__Activity__.
Examine each line of the data, and copy the ones containing "picture".

__Data excerpts__.

* * *

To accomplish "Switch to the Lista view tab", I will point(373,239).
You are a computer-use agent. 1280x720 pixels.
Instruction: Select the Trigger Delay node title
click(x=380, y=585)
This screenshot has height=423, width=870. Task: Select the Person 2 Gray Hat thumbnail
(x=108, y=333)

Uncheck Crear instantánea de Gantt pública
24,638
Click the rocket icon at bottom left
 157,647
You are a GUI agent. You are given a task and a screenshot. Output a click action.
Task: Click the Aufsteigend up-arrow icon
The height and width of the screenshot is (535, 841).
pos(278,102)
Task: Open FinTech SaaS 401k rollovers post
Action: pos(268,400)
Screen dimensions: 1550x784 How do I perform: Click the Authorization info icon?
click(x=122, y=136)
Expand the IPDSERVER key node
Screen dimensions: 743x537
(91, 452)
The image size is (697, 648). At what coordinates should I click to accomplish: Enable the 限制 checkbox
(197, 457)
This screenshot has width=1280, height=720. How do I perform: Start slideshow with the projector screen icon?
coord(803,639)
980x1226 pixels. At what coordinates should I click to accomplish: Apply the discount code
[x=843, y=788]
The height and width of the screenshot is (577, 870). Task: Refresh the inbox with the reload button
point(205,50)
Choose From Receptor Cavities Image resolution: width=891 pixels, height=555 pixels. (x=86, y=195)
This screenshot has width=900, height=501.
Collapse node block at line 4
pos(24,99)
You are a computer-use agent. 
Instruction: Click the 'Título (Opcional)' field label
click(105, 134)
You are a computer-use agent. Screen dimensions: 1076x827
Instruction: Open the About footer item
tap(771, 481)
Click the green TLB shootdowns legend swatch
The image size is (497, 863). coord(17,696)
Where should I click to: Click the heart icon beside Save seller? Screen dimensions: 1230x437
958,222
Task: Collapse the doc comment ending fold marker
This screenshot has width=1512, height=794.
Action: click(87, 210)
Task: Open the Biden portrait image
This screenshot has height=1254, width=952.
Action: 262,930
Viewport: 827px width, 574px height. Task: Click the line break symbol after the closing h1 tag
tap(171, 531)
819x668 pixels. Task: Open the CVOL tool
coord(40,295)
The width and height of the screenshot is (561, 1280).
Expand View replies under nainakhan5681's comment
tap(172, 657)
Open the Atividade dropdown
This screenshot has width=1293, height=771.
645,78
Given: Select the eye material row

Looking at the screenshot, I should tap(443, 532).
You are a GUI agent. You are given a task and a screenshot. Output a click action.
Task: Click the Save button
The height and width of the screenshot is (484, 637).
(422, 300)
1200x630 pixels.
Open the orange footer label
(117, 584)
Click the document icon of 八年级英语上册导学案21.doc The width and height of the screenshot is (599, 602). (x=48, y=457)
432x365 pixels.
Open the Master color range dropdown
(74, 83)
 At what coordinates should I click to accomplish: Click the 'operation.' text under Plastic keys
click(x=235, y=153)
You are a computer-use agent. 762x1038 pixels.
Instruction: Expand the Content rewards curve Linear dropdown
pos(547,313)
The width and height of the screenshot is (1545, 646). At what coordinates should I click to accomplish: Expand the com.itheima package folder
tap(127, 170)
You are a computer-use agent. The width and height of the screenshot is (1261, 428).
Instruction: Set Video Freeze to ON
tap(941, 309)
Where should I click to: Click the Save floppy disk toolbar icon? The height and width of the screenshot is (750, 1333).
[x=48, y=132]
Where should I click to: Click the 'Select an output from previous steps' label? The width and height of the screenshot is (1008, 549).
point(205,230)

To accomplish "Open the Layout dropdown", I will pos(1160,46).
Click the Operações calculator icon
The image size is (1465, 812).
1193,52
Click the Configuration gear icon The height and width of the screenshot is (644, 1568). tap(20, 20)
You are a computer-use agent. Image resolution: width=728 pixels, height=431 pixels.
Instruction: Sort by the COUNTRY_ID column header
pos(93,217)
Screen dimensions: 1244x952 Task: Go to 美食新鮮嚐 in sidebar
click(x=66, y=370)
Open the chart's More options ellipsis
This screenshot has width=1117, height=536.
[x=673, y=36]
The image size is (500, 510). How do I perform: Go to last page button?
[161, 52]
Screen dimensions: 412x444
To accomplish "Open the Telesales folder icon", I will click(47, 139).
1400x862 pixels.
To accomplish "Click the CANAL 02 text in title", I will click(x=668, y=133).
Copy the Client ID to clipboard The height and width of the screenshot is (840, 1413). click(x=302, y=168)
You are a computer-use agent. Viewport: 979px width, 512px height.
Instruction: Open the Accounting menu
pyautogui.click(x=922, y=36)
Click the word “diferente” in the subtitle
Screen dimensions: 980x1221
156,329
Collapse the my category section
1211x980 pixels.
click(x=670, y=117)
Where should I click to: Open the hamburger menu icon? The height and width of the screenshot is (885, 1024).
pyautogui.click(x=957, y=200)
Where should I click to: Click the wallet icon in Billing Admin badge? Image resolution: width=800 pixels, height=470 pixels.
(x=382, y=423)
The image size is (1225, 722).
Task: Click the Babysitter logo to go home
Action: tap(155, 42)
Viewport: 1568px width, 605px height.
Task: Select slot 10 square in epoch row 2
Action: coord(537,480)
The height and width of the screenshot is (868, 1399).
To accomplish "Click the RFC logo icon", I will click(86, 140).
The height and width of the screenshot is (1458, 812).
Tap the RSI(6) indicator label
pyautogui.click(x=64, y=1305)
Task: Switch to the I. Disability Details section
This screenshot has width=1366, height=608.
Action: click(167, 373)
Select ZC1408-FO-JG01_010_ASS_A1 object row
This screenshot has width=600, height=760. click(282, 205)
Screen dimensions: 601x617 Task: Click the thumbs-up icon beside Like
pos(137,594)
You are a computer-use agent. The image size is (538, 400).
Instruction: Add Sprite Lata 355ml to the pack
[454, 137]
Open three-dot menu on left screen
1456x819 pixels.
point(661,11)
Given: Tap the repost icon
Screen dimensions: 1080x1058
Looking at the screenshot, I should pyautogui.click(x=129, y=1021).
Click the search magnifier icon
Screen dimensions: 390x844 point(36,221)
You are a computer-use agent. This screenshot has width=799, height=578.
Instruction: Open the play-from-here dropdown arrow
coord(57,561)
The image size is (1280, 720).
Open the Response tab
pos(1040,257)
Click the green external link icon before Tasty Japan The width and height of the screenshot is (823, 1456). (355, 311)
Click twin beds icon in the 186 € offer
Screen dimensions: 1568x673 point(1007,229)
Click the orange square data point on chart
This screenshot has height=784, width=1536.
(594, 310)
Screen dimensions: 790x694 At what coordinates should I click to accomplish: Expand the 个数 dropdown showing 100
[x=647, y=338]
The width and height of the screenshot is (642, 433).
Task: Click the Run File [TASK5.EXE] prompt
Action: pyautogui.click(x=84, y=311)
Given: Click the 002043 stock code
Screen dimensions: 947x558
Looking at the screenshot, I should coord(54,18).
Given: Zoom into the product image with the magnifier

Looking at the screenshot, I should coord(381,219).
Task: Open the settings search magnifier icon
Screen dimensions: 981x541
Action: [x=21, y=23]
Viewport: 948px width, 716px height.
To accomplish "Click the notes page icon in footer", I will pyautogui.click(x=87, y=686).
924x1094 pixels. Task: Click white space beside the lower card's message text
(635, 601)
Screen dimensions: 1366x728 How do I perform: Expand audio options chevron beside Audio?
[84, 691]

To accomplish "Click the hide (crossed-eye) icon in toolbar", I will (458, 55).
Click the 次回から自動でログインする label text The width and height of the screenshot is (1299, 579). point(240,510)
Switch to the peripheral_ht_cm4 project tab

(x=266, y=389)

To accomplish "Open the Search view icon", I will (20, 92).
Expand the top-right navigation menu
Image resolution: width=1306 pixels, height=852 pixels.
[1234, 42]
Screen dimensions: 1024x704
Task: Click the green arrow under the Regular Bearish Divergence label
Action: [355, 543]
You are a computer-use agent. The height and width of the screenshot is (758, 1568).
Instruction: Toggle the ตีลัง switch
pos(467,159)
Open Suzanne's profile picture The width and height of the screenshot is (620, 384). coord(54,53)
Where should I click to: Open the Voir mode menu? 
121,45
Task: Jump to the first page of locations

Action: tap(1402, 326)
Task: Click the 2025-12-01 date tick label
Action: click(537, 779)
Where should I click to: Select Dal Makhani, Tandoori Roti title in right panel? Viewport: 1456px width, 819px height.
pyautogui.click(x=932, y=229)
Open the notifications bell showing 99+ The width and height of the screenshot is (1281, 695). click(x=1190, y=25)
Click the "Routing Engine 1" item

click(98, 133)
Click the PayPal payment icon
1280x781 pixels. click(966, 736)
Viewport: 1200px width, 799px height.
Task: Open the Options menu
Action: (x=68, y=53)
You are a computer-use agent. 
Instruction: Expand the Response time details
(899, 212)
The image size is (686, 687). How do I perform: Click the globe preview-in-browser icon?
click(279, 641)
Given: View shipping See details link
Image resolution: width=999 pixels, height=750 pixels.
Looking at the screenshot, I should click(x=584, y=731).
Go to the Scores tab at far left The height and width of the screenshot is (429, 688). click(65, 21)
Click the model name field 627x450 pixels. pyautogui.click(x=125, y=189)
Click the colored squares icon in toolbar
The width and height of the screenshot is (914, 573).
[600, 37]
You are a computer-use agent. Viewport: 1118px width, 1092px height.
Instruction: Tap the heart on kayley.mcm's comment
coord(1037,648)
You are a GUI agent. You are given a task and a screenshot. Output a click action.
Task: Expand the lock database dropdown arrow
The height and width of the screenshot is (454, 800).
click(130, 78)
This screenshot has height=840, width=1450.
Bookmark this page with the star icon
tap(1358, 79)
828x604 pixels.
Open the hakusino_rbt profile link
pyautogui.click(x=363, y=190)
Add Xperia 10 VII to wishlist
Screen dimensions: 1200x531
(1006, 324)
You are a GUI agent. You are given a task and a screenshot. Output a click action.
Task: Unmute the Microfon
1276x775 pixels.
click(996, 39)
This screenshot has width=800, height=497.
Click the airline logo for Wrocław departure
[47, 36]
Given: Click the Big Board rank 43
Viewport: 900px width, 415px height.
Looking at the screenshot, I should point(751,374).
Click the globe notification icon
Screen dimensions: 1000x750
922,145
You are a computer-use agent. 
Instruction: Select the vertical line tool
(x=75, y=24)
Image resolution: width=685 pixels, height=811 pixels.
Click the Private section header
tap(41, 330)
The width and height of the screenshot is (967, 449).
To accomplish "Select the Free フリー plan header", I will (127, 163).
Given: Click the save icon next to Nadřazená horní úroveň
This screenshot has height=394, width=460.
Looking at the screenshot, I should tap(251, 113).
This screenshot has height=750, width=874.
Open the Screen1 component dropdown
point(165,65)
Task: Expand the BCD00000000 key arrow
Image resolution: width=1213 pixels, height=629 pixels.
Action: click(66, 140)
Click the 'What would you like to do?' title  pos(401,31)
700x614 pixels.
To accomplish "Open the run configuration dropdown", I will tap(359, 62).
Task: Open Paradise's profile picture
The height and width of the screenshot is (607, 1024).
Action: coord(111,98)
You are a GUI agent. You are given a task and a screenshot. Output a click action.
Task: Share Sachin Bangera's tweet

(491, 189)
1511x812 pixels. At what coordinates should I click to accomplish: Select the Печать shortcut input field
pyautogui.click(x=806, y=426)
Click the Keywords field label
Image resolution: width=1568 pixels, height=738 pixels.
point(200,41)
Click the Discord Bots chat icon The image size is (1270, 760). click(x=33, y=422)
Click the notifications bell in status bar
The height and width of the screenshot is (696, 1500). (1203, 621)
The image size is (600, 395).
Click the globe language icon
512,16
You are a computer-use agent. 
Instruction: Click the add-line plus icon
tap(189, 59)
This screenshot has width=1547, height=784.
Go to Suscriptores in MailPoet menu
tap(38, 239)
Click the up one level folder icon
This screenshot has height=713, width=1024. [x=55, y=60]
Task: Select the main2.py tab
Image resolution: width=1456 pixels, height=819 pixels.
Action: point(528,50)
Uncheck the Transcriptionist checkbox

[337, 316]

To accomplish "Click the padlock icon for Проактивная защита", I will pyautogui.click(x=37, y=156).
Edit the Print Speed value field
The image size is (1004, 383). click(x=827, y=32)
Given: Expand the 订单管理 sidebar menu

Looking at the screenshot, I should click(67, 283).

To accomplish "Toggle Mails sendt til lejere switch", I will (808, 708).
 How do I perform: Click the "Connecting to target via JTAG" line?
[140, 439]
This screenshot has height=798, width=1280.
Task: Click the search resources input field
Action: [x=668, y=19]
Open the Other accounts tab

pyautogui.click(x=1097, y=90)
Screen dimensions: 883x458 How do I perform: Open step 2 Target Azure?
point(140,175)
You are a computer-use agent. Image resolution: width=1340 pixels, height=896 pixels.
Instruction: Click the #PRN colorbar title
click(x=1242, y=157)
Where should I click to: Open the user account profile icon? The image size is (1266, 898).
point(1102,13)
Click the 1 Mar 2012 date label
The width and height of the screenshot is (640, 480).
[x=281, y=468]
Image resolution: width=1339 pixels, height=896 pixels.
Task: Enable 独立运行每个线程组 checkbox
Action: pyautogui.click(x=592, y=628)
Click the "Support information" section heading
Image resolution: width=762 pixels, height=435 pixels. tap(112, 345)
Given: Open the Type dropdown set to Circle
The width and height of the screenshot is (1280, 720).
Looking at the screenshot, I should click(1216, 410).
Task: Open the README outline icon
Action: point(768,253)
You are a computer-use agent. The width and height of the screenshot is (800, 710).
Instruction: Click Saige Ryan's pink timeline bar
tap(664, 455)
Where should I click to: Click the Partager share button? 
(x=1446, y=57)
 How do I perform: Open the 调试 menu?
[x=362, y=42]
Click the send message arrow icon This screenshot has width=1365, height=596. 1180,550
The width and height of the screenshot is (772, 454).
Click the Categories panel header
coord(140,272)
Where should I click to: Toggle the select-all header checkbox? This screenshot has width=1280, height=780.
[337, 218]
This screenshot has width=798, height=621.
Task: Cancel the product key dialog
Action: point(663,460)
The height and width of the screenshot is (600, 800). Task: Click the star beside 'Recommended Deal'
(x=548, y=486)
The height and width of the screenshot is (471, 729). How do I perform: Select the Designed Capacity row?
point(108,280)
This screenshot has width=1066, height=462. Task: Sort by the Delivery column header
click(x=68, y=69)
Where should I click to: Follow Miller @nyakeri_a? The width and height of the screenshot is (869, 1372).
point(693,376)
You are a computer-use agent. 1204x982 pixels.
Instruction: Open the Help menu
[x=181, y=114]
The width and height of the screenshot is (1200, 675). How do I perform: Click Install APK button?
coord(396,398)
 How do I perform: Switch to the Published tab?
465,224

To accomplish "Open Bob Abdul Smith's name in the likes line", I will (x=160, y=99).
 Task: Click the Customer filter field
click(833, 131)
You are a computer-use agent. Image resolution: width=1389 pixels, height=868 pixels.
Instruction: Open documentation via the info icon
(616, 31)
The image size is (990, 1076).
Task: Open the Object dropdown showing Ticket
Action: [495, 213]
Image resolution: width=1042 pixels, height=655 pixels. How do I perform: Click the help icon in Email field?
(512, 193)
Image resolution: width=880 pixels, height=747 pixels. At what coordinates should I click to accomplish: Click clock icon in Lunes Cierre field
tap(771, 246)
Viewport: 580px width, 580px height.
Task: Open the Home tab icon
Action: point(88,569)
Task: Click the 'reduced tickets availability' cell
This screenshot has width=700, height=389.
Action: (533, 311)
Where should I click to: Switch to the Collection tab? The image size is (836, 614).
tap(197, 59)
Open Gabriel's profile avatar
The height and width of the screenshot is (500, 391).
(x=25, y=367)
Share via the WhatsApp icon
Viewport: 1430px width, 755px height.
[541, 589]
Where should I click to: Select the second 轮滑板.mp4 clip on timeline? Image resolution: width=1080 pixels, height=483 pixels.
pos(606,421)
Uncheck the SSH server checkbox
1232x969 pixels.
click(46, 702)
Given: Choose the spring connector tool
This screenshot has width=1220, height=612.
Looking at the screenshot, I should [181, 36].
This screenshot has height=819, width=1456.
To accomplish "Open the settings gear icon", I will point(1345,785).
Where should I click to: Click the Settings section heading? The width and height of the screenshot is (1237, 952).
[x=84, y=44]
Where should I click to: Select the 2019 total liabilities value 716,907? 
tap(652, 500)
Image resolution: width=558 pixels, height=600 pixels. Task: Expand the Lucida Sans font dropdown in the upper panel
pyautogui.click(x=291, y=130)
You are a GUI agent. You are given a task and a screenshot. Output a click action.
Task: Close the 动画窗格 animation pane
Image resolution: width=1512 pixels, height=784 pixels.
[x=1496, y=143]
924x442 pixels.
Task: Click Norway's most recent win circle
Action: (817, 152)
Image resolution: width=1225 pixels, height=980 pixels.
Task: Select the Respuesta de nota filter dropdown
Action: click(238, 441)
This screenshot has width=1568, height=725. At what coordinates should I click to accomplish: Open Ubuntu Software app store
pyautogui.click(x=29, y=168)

* * *

__Response below__.
Open Suzanne's profile picture The width and height of the screenshot is (620, 384). coord(54,53)
Task: Open Paradise's profile picture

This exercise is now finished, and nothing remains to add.